## About this exercise:
Every line in the records below between the one holding "(269) 387-1000 (81, 2228)" and the one holding "Campus Safety Information", inclusive, is to be set down exactly; all other lines are to be left out.

### Record extracts

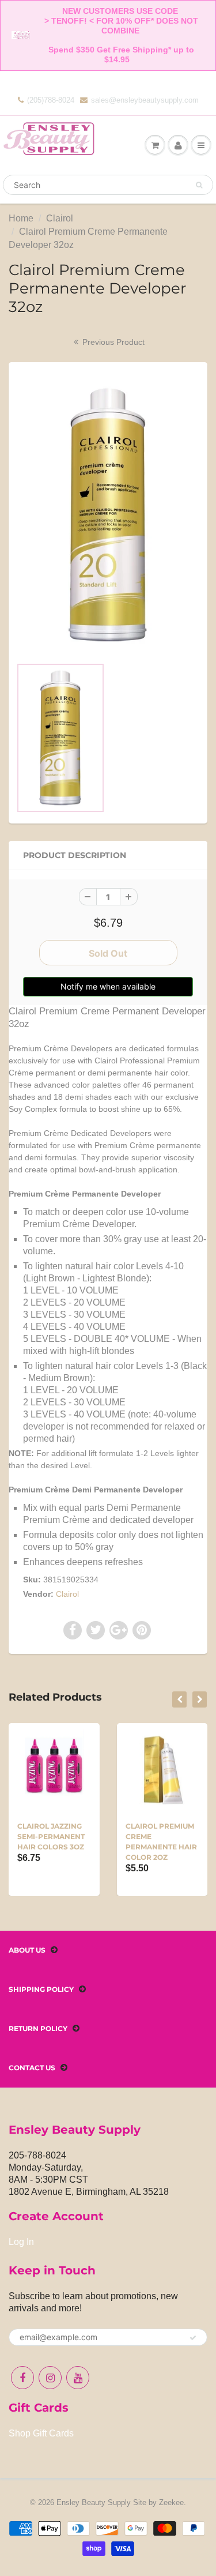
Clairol (59, 218)
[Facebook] (22, 2377)
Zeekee (171, 2502)
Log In (21, 2242)
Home (21, 218)
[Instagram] (50, 2377)
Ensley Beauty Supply (93, 2502)
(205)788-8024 (50, 100)
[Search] (199, 185)
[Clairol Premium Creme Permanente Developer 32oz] (108, 515)
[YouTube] (77, 2377)
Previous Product (112, 342)
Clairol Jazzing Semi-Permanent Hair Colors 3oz (51, 1836)
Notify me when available (108, 986)
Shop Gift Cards (41, 2433)
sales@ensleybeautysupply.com (145, 100)
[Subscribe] (193, 2338)
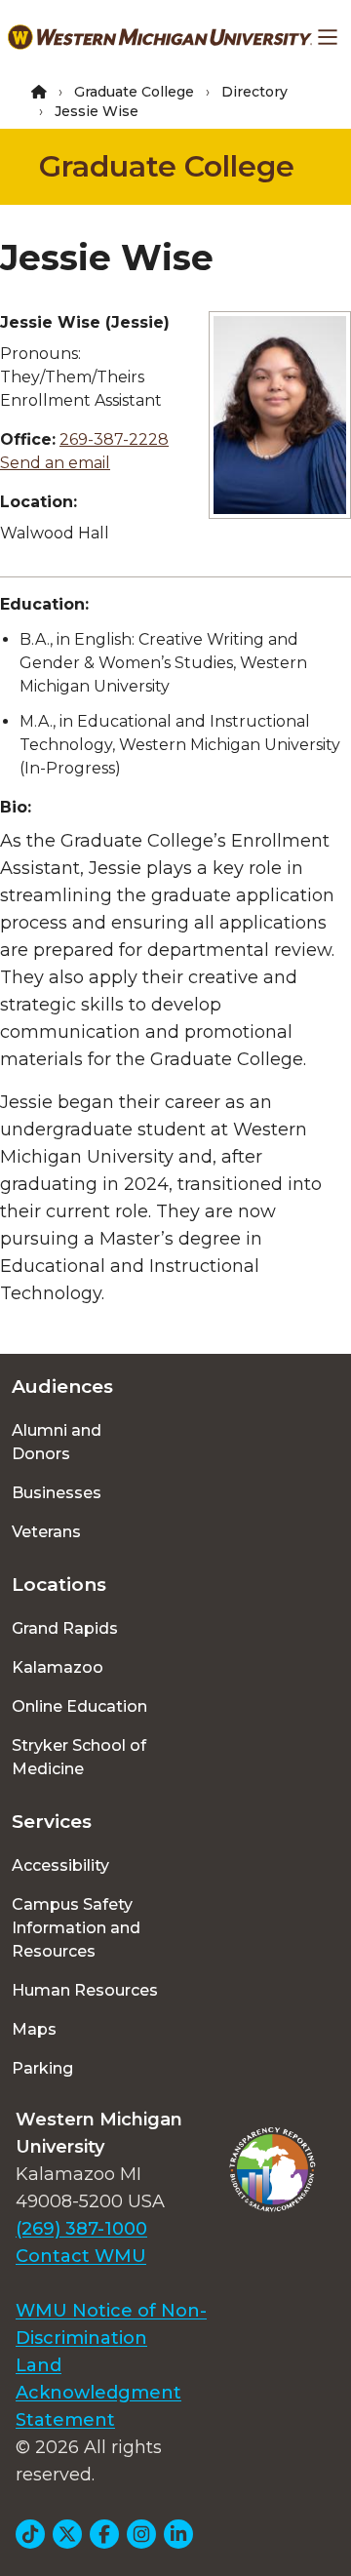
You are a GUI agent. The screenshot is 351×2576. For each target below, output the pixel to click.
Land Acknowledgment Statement (98, 2393)
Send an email (55, 463)
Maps (34, 2029)
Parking (42, 2068)
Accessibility (60, 1865)
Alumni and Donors (56, 1442)
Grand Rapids (65, 1628)
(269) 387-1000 (81, 2228)
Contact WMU (81, 2256)
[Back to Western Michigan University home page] (160, 37)
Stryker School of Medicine (79, 1757)
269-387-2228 (114, 439)
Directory (254, 91)
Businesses (56, 1493)
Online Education (79, 1706)
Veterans (46, 1532)
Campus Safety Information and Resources (76, 1928)
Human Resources (85, 1990)
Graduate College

######

## Written answer:
(269) 387-1000 (81, 2228)
Contact WMU (81, 2256)
[Back to Western Michigan University home page] (160, 37)
Stryker School of Medicine (79, 1757)
269-387-2228 (114, 439)
Directory (254, 91)
Businesses (56, 1493)
Online Education (79, 1706)
Veterans (46, 1532)
Campus Safety Information and Resources (76, 1928)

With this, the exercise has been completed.